→ **EXTRACT TO READ**
>>>
Editorial: Allow cellphones on flights, but don’t allow calls
Published 9:56 am Friday, December 13, 2013
Allow airline passengers to use cellphones on flights. Just don’t allow them to make voice calls.
Text, email, surf the Internet, play video games, personal message. All these options make sense.
The Federal Communications Commission has begun a months-long process to review whether to allow cellphone calls during flights.
The rule was in place because of concerns over wireless bandwidth, not passenger inconvenience. Modern technology has changed, and it indeed is a rule worth reviewing. After all, cellphone calls are allowed during flights in several countries.
The FCC says it’s a technology issue, nothing else, but the U.S. Department of Transportation, which oversees aviation, notes that allowing calls might not be fair to consumers.
We agree.
People pay hard-earned money to take flights aboard airplanes. They already calmly and kindly put up with security measures, bag fees, connecting flights and, at times, the strangeness of strangers. Why should they have to sit next to someone who is yapping away on a cellphone the entire flight? It seems like that would deter people from flying.
<<<
→ **THE DATA**
>>>
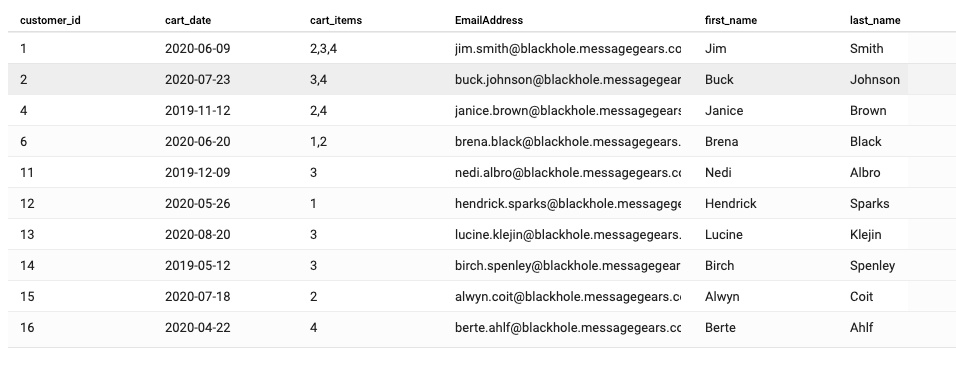Click the jim.smith email address cell
Screen dimensions: 956x365
[568, 49]
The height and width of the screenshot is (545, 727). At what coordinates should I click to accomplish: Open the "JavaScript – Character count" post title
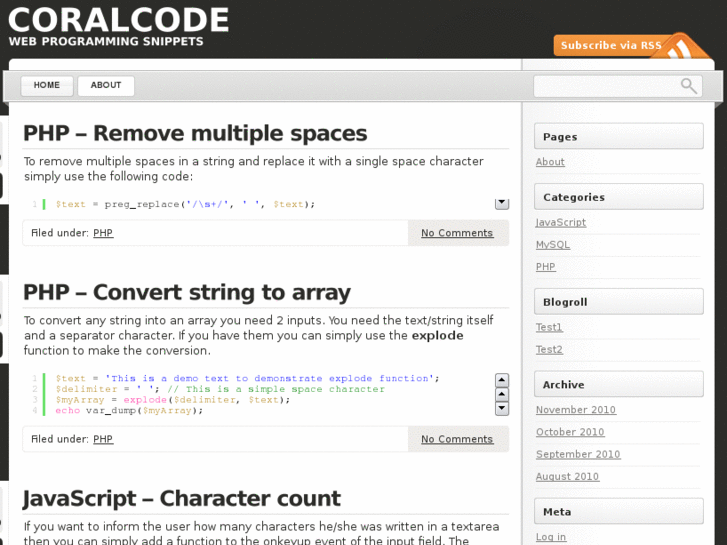(x=181, y=498)
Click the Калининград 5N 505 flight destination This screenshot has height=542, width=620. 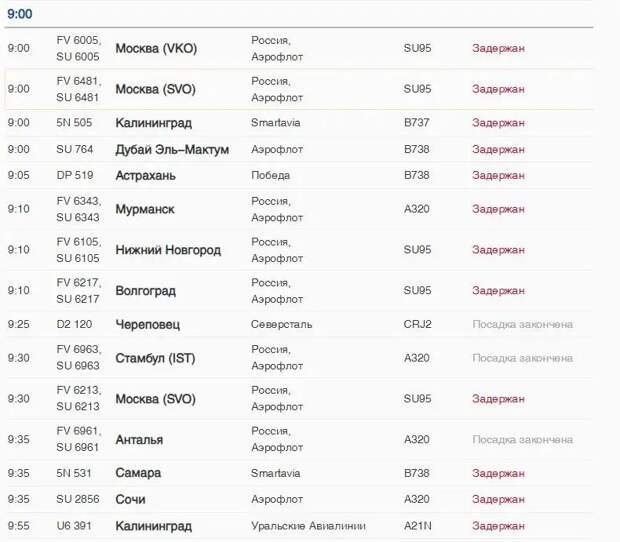pos(153,123)
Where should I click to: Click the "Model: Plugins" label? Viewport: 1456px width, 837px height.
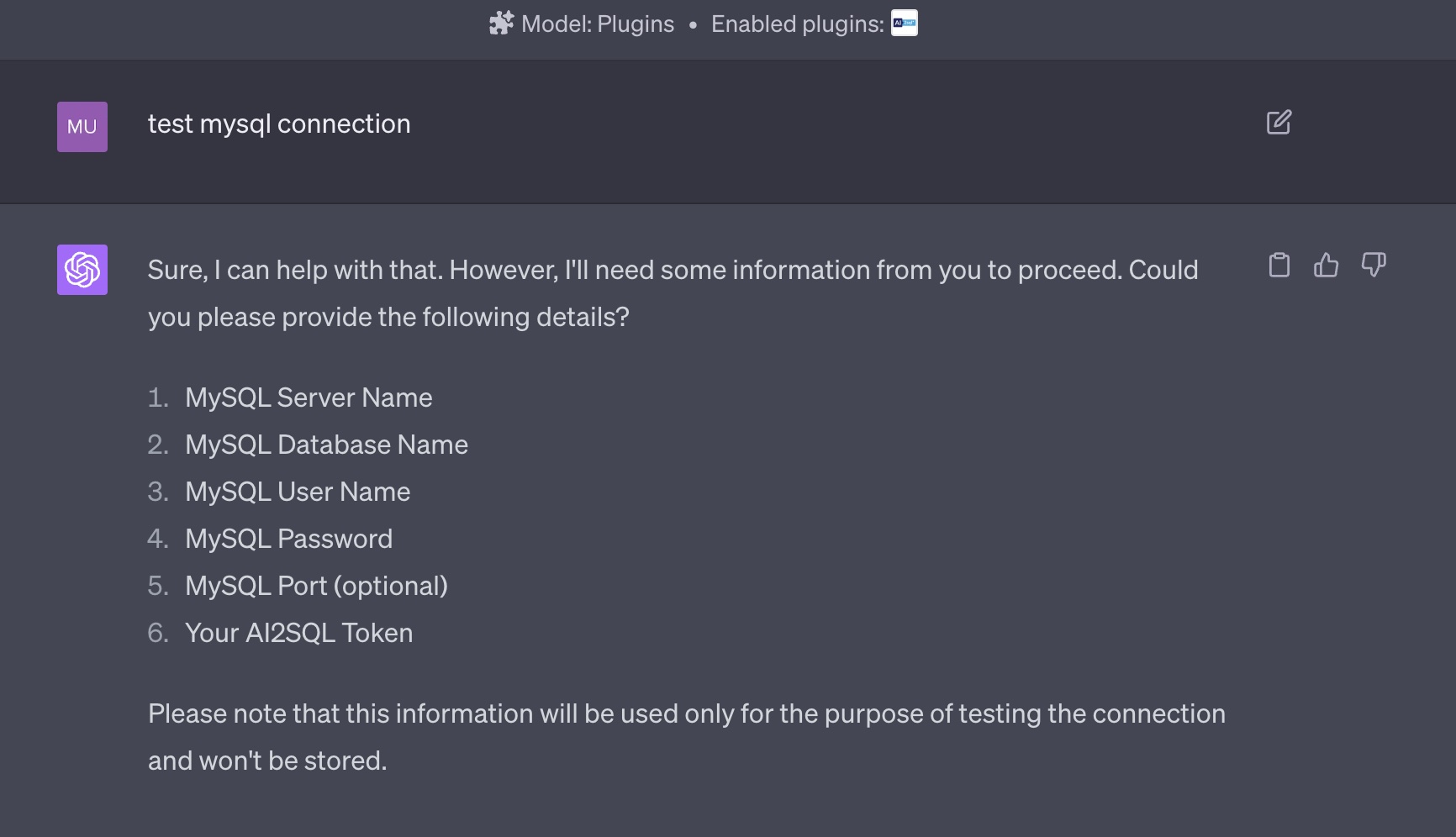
<<<
→ **TASKS**
A: List every burden that the editorial on in-flight cellphone use says airline passengers already put up with.
B: According to the editorial on in-flight cellphone use, what concerns was the rule against cellphone calls during flights based on?
C: Continue the editorial on in-flight cellphone use from its last paragraph.

→ **RESPONSE LIST**
A:
security measures
bag fees
connecting flights
the strangeness of strangers (at times)

B: Concerns over wireless bandwidth, not passenger inconvenience.

C:
An Associated Press-GfK poll found 48 percent of Americans oppose allowing cellphones to be used for voice calls during flights. Only 19 percent favor it, and another 30 percent are neutral.
We commend Delta Airlines, which has one of its major hubs at the Minneapolis-St. Paul airport, as the only airline so far to announce it would not allow voice calls, regardless of what the federal government decides.
If anything, it’s about etiquette. With so many means to communicate with a cellphone besides talking, who needs to talk on an airplane?
Besides, if the FCC rule is repealed, we wouldn’t be surprised to see Congress pass a law banning voice calls. However, we can’t help but wonder: What would the First Amendment rulings on that law would be? Let the airlines decide instead.